“No,” Cooper says.
I’m not surprised. They’ve ambushed him, following me home and—despite my assurances that it’s going to go down this way—insisting he’ll let them borrow his precious and tenderly restored BMW ’74 2002.
Yeah. Because that’s about as likely to happen as my getting up every morning to run a 5K. For the fun of it.
Still. They’re standing in his second floor office, where he has the window wide open to let in the late- afternoon breeze, stray random bullet from the park be damned.
“Cooper,” Sarah says. “You don’t understand. This is an emergency.

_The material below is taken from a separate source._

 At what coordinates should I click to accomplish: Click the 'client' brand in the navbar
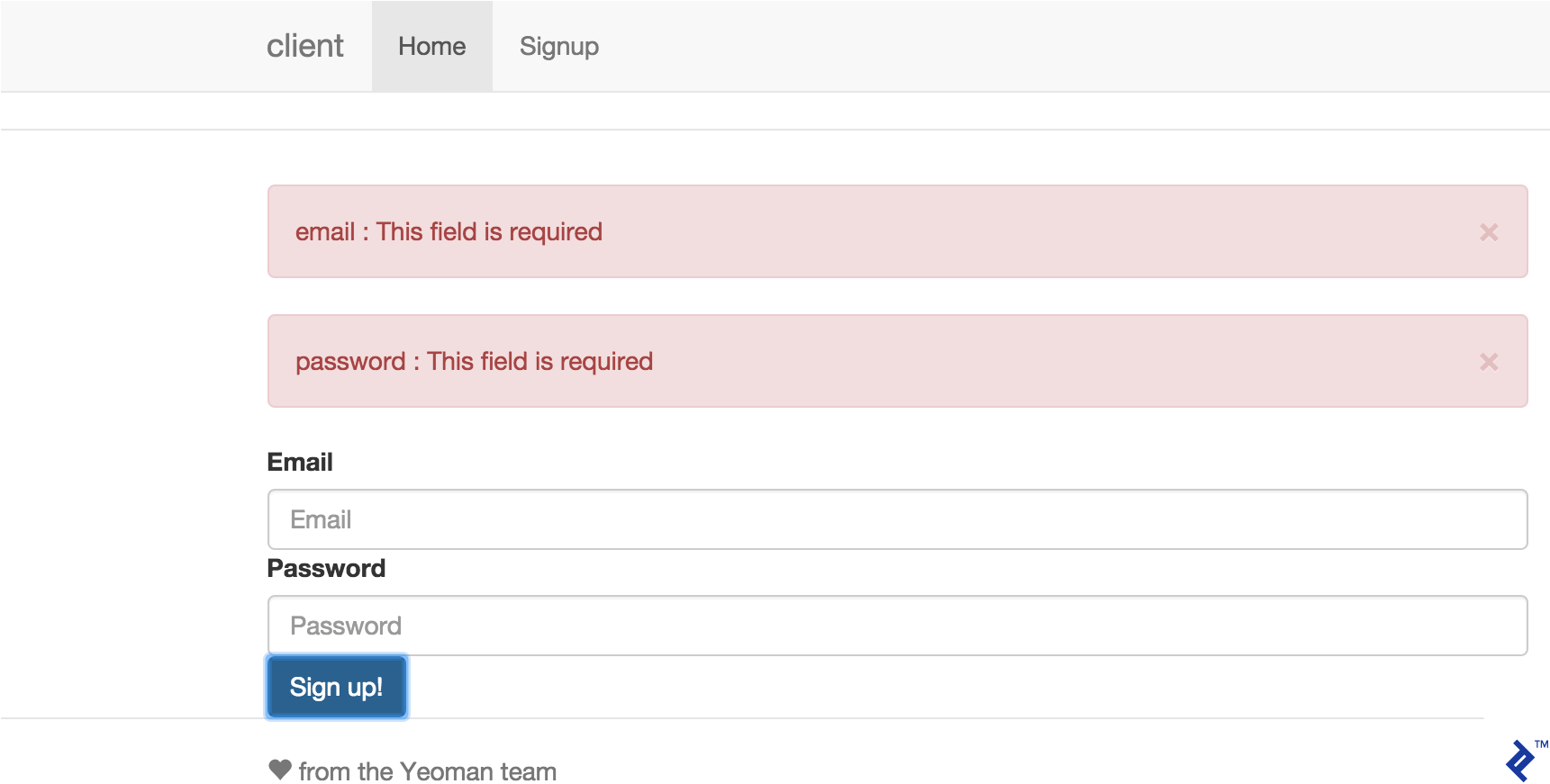pos(305,46)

A young man’s life may be at stake.”
“Take the train,” Cooper says. He’s sitting with his feet on his stupendously messy desk, going through his mail in a bored sort of way. Cooper is usually very tidy in his personal life—he keeps the public areas of his house and even his bedroom almost obsessively neat most of the time.
But his office and car are another story. I can’t understand it. Often it looks like a tornado ripped through both—papers, cheese-smeared burger wrappers, wadded-up napkins, empty coffee cups, Post-it notes with cryptic writing on them, piles of them, everywhere. Periodically he goes through both—the office and the car—and cleans them beyond recognition to sparkling and spartan neatness. Then he starts letting things pile up again. He claims this is how he stays “organized.”
It’s really a good thing that he has me to do his billing, actually, or he’d have no money at all coming in, seeing as how he’d never even be able to find his clients’ statements, let alone send them out on time.
“Sure,” Gavin says. He’s looking at a fly that’s just landed on a particularly cheesy-looking wrapper from Johnny Rockets that’s sitting on top of one of Cooper’s office stereo speakers. “We could take the train. But how are we supposed to get from the train station to Jamie’s house? Huh?”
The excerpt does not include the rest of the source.